■ Try it
Reproduce exactly the lines below from the one containing "TU-11.TORCUP (197, 1218)" through the one containing "Accept (1877, 1368)", including both, and nothing else.

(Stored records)
▼▼▼

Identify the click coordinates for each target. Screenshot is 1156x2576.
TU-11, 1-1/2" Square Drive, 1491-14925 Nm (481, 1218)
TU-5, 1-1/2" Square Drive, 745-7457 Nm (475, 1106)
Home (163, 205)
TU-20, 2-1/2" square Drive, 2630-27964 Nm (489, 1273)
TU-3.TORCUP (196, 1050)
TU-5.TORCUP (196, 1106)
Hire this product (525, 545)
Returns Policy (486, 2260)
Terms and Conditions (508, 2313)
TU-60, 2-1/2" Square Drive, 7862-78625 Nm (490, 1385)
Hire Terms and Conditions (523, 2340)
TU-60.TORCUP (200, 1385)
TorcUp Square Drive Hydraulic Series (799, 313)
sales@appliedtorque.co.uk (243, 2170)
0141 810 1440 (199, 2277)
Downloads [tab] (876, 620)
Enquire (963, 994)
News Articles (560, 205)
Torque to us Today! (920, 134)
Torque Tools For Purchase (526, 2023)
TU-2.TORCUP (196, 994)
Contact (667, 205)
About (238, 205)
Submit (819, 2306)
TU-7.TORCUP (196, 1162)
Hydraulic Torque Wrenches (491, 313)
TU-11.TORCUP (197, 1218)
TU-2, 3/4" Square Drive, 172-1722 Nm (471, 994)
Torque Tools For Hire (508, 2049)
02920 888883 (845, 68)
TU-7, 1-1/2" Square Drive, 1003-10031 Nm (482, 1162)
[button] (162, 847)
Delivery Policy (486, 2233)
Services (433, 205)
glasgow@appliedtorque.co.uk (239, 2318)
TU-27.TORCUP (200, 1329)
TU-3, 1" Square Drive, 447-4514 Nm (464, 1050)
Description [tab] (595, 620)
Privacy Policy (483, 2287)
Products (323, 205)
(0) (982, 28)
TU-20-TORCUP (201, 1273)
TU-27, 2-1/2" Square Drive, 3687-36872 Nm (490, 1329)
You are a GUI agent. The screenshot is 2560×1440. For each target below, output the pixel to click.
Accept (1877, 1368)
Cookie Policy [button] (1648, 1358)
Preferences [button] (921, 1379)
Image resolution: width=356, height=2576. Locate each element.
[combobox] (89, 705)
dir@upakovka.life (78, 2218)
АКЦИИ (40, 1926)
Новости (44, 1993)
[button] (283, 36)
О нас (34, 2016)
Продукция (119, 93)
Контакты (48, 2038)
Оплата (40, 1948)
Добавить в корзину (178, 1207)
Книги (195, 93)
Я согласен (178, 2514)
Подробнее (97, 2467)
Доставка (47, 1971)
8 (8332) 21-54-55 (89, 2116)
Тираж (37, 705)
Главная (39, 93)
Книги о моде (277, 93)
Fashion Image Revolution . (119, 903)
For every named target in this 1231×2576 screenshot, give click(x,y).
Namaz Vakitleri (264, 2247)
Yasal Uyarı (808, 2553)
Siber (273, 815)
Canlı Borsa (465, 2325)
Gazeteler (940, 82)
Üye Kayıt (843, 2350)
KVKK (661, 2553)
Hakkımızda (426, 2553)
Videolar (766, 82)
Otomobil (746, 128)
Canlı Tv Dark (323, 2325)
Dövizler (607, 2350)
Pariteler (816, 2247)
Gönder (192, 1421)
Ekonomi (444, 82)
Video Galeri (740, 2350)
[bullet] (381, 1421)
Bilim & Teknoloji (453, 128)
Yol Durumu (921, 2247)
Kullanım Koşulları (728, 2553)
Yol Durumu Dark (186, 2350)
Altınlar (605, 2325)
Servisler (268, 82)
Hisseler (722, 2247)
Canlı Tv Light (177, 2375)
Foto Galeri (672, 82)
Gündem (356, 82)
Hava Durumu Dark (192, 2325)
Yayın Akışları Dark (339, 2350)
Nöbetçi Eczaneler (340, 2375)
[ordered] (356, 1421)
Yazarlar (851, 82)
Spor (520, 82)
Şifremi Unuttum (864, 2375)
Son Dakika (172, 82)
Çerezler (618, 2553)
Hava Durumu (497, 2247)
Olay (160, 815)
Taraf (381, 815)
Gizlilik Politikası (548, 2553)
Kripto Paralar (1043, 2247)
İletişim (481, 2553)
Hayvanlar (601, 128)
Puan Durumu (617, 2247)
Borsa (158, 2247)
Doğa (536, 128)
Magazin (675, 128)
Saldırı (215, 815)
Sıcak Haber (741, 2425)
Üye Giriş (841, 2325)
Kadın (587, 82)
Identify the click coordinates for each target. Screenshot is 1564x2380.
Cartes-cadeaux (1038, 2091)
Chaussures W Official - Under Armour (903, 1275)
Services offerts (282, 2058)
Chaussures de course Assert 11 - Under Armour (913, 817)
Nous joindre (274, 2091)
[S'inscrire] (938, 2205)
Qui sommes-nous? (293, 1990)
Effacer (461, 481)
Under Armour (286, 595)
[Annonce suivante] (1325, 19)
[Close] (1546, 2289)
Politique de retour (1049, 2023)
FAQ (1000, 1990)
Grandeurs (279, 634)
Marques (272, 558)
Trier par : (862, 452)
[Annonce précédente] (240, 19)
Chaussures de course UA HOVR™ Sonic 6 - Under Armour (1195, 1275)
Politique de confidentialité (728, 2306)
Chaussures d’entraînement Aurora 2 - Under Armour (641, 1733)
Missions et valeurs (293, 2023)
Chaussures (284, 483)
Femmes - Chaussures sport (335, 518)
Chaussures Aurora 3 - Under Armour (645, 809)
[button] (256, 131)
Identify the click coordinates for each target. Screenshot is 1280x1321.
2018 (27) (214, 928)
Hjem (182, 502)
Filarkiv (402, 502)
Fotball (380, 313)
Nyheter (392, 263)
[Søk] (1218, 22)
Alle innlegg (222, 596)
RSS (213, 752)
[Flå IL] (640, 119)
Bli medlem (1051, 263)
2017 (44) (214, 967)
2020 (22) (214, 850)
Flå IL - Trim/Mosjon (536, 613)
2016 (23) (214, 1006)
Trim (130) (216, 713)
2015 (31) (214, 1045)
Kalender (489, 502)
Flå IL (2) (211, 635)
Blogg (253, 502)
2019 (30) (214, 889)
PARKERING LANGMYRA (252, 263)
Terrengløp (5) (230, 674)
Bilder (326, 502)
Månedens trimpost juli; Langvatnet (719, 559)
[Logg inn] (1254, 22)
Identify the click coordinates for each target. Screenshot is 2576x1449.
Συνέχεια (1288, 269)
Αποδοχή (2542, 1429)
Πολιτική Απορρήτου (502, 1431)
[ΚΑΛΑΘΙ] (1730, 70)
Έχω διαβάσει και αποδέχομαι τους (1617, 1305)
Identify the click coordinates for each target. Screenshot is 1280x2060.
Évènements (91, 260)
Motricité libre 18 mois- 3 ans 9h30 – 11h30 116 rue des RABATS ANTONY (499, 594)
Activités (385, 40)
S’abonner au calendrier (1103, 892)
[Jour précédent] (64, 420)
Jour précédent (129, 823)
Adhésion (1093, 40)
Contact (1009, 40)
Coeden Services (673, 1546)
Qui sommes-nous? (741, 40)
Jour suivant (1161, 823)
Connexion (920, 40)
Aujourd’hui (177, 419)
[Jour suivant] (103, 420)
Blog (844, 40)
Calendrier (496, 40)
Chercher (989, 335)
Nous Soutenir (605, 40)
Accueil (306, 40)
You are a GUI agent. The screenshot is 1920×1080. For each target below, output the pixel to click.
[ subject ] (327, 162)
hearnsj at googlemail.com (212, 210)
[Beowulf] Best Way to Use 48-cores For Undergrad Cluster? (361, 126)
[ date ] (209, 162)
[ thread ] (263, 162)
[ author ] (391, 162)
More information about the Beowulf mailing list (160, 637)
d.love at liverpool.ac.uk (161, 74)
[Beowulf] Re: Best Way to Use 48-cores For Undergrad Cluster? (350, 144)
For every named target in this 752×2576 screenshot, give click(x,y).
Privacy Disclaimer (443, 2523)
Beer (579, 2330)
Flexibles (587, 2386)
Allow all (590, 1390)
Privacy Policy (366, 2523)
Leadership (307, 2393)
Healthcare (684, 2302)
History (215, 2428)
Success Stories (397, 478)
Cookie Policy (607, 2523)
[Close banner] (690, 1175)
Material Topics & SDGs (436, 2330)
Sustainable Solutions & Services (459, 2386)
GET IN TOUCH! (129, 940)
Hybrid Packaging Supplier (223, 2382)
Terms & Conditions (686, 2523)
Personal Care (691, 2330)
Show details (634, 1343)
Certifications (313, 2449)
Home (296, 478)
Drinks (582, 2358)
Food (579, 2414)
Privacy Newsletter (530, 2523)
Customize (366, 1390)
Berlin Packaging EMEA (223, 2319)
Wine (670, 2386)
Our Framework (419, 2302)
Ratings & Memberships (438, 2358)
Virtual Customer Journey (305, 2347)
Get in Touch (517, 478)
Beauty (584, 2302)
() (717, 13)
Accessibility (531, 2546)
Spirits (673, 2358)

▲▲▲

■ Answer to this problem
TU-11.TORCUP (197, 1218)
TU-2, 3/4" Square Drive, 172-1722 Nm (471, 994)
Torque Tools For Hire (508, 2049)
02920 888883 (845, 68)
TU-7, 1-1/2" Square Drive, 1003-10031 Nm (482, 1162)
[button] (162, 847)
Delivery Policy (486, 2233)
Services (433, 205)
glasgow@appliedtorque.co.uk (239, 2318)
TU-27.TORCUP (200, 1329)
TU-3, 1" Square Drive, 447-4514 Nm (464, 1050)
Description [tab] (595, 620)
Privacy Policy (483, 2287)
Products (323, 205)
(0) (982, 28)
TU-20-TORCUP (201, 1273)
TU-27, 2-1/2" Square Drive, 3687-36872 Nm (490, 1329)
You are a GUI agent. The screenshot is 2560×1440. For each target below, output the pixel to click.
Accept (1877, 1368)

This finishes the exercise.